§ **Saved data entries**:
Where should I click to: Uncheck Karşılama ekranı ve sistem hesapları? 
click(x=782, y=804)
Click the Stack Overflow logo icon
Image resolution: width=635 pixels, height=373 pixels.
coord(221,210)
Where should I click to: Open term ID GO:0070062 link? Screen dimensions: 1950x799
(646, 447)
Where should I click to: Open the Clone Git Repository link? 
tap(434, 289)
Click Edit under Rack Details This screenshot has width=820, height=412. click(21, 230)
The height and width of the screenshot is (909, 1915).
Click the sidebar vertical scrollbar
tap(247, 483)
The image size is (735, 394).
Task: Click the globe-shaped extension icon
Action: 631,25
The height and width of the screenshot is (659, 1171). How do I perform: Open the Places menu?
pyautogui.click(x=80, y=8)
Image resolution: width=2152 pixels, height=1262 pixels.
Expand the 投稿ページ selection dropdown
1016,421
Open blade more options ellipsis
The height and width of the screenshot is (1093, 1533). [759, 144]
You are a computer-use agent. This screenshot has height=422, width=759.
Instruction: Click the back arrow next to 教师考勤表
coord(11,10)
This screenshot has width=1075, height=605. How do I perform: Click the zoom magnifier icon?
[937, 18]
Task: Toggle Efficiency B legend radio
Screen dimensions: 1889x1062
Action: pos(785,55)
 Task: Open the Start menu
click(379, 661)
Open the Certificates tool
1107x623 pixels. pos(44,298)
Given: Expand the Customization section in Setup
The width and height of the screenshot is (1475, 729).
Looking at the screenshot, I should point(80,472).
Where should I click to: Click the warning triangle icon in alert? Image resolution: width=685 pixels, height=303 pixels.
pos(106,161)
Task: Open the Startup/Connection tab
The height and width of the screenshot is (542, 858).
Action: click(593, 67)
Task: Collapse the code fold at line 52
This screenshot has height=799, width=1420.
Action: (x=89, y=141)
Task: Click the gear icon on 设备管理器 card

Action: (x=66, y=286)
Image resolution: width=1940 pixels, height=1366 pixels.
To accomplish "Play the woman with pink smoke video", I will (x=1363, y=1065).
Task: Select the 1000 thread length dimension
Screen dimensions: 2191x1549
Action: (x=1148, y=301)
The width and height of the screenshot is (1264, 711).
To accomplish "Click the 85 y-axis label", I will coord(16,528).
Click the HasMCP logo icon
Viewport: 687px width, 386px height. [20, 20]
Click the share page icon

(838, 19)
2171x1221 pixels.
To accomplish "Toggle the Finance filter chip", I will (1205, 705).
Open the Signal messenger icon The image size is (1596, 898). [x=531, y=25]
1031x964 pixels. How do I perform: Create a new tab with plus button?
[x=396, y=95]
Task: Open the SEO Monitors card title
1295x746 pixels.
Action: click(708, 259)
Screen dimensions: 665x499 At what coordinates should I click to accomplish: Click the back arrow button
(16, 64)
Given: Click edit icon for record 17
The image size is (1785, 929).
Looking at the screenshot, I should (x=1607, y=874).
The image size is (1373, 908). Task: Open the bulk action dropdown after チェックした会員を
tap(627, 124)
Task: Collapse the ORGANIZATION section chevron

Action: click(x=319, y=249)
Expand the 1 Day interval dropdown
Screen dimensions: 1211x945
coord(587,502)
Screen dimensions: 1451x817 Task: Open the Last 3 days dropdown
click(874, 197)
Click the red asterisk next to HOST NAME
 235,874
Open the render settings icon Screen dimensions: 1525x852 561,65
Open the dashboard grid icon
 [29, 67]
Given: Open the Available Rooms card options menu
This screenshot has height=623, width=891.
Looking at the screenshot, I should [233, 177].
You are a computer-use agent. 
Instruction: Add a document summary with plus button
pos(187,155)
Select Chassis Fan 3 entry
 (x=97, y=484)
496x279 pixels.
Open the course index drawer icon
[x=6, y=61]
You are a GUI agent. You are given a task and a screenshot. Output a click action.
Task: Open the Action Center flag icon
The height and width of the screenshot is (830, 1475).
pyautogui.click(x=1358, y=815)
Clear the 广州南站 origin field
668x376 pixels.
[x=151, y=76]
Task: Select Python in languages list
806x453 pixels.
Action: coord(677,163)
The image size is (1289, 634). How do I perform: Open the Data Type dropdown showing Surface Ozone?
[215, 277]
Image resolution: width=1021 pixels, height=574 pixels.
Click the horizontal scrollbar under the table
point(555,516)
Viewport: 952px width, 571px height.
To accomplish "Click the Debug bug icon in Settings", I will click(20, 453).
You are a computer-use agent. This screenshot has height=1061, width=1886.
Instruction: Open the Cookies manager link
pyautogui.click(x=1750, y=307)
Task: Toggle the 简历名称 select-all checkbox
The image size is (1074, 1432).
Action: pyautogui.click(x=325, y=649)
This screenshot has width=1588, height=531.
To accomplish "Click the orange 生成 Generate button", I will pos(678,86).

§ **What you should do**: What is the number of lines in the data holding the word "will"? Reply with that number only.

§ **Your response**: 5